Tom Raum's AP article "Economic gains may not help Democrats much in 2014" really deserves a subtitle like, say, "Unless of Course They're Really Good." The nut of Raum's argument:
--Presidential claims of responsibility for economic gains rarely win plaudits from voters, yet presidents nearly always get blamed when things get worse.
--The historical odds for midterm gains in Congress by the in-power party are slim at best. Since World War II, the president's party has lost an average of 26 seats in midterm elections and gained seats only twice -- Democrats in 1998 under President Bill Clinton and Republicans in 2002 with George W. Bush in the Oval Office.
--Presidential elections are often referendums on the economy. That applies less often to midterms.
Raum adds that "there has been a feeling of incremental improvement after Obama's first term in office. That's the key word, incremental. Presidents have to make the people believe that things are getting better every month."
Raum concedes the good news Dems are trumpeting: "Right now, surveys and reports show that the recovery is continuing, although more slowly than most, despite continued high unemployment and an environment of modest economic growth and inflation. Home prices are on the rise, manufacturing is slowly improving." He cites an uptick in consumer spending and economic growth statistics. He says economists credit Obama's policies with creating about 3 million jobs, while the Administration claims 6 million jobs added.
But Raum believes sitting presidents have to be very cautious about how much they brag about their economic accomplishments:
Democratic strategists James Carville, Stan Greenberg and Erica Seifert concluded from focus-group sessions with both Democratic and Republican audiences that Obama fares far better in speeches when he highlights economic progress without taking credit.
People "are very much on edge financially ... because they live it every day. Every speech needs to start from a place that understands this is not theoretical or ideological," they wrote in a policy memo.
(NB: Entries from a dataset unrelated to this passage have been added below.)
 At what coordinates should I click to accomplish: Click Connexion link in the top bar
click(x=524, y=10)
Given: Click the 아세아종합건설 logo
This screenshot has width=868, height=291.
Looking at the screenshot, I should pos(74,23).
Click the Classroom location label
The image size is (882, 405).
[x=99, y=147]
Obama must "thread a very careful needle," they concluded.
Raum also quotes Rutgers political science professor: "Americans would say, 'Well, that's our judgment to make, whether you're doing a good job or not....Facts speak for themselves," Baker said. "If things are good, you don't really need to make any extraordinary claims."
President Obama is certainly smart enough to avoid crossing the line between skilfully defending his record with facts and bragging immodestly. He's got articulate surrogates who can amplify his accomplishments in a way that allows him to preserve his dignity. he also has a good sense of just how much he can get away with in terms of explaining his challenges without sounding like a whiner. We will never hear him echoing his predecessor's mantra in the 2004 debate with Sen Kerry "It's tough...It's hard work"
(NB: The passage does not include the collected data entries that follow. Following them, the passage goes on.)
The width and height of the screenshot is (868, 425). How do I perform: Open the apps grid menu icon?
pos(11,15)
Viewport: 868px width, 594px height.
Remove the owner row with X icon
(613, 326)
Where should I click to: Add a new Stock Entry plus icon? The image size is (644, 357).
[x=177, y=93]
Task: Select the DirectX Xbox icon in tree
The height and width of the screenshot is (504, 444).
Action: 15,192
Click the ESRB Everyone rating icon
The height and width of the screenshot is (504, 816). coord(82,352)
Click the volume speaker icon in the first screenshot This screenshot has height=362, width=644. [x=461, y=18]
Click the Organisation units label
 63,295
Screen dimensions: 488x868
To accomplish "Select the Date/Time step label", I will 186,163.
Most voters are smart enough to know that presidents can have undeserved good luck or bad luck. The 2012 vote suggests that a healthy majority apparently gets it that President Obama inherited an unholy mess from his predecessor, and increasingly, that he has done fairly well, especially considering that the Republican party has zero interest in doing anything that might help the country if it also means helping Obama.
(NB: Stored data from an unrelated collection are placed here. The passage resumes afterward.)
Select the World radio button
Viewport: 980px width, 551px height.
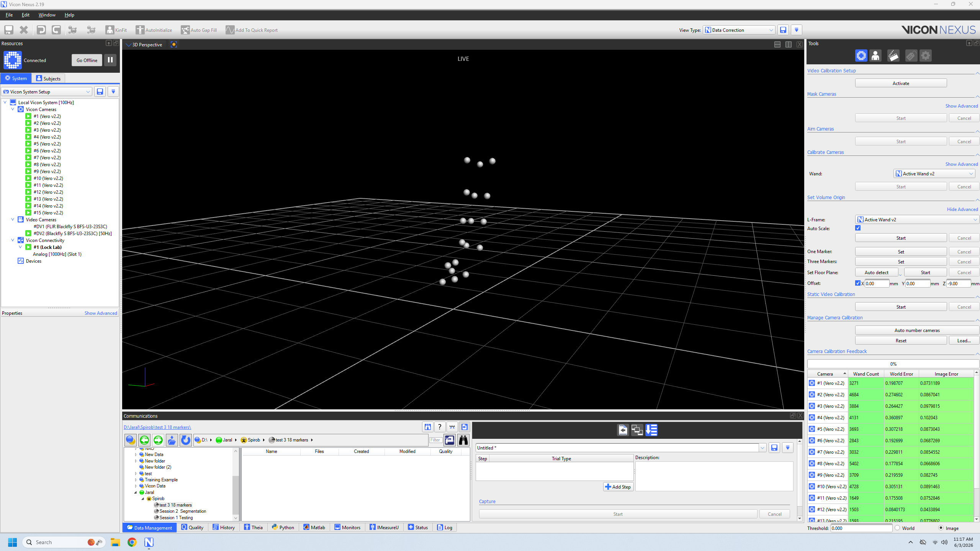point(897,528)
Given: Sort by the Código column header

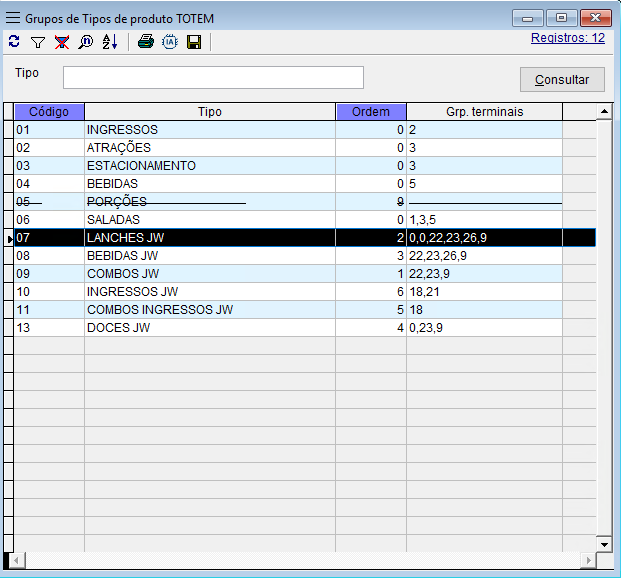Looking at the screenshot, I should click(49, 112).
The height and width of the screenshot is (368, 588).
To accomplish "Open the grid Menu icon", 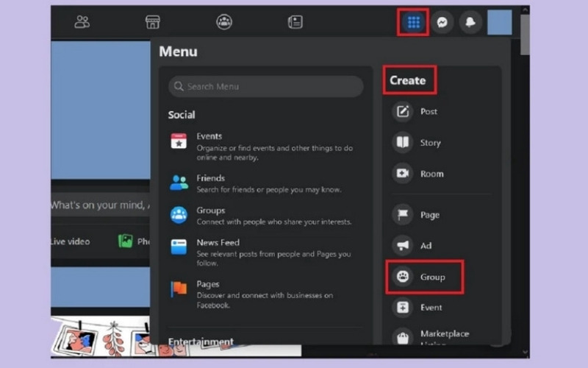I will [413, 22].
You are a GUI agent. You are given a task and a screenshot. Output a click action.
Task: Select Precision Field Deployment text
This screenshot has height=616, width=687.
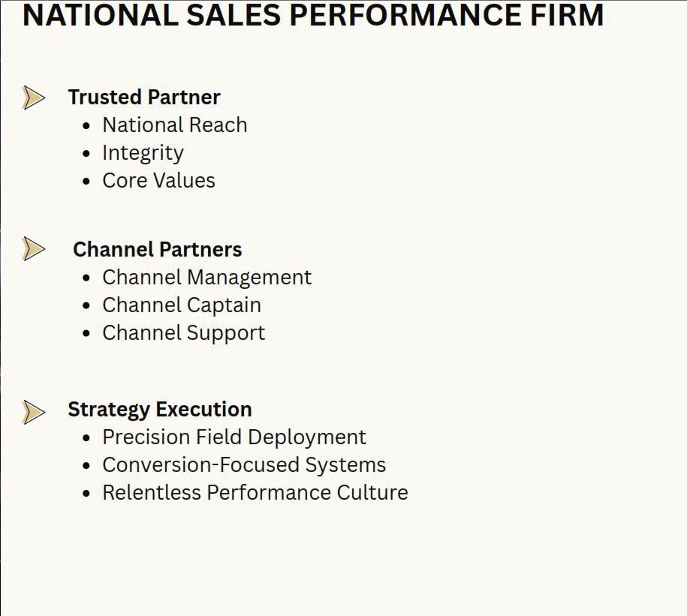234,437
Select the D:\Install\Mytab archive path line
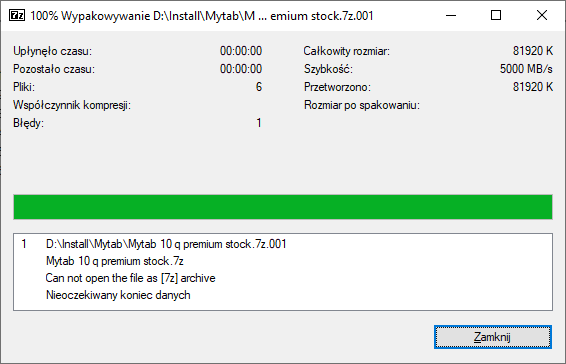The image size is (566, 364). [166, 244]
Historical patterns suggest that the Republicans will take control of the Senate and hold their majority of the House. For that to happen, however, a majority of the voters who show up at the polls in 2014 will have to think continued gridlock is a good thing or believe, against all evidence, that their Republican incumbent is capable of bipartisan cooperation for economic recovery.
What Democrats have going for them in 2014 is the growing realization among most informed voters that President Obama needs a substantial congressional majority to get anything done. Most swing voters will figure out that electing more Republicans means even more gridlock. Getting rid of a few Republicans on the other hand, just might enable the President to kick-start the economy. If Democrats do indeed have a qualitative edge in ground game mechanics and candidate recruitment for 2014, an upset just may be in the making.
This staff post was originally published on April 17, 2013.
Ed Kilgore's "The Era of Big Accomplishments Is Over--For Now" at The Washington Monthly provides a much-needed reality check for critics of President Obama: As Kilgore explains:
Look, everybody knows the score: so long as congressional Republicans refuse to work with Democrats on legislation dealing with the major challenges facing the country, there will be no Era of Big Accomplishments for a Democratic president if the GOP has either control of the House or 41 firm votes in the Senate. Right now they have both, and they know it. As the gun issue has shown, big Democratic advantages in public opinion do not significantly inhibit Republican obstructionism. And even on the one big issue where many Republicans feel it is in their long-range interest to bend--immigration--it's (a) not at all clear comprehensive reform legislation can survive conservative opposition, and even if it does (b) it will likely be a less progressive reform than George W. Bush was proposing six years ago.
Since Democratic presidents have a habit of wanting to govern, of course Obama hasn't thrown up his hands or thrown in the towel in the face of this situation. He's laid down second-term markers that reflect what he campaigned for in 2012, and what his supporters expect from him, and has also risked that support by making an offer to congressional Republicans on entitlements that seems designed to further expose their incorrigible obstructionism. He'll also, I'm sure, try some executive gambits (e.g., on greenhouse gas emissions), though it's unclear how many he can actually execute without practical control of Congress.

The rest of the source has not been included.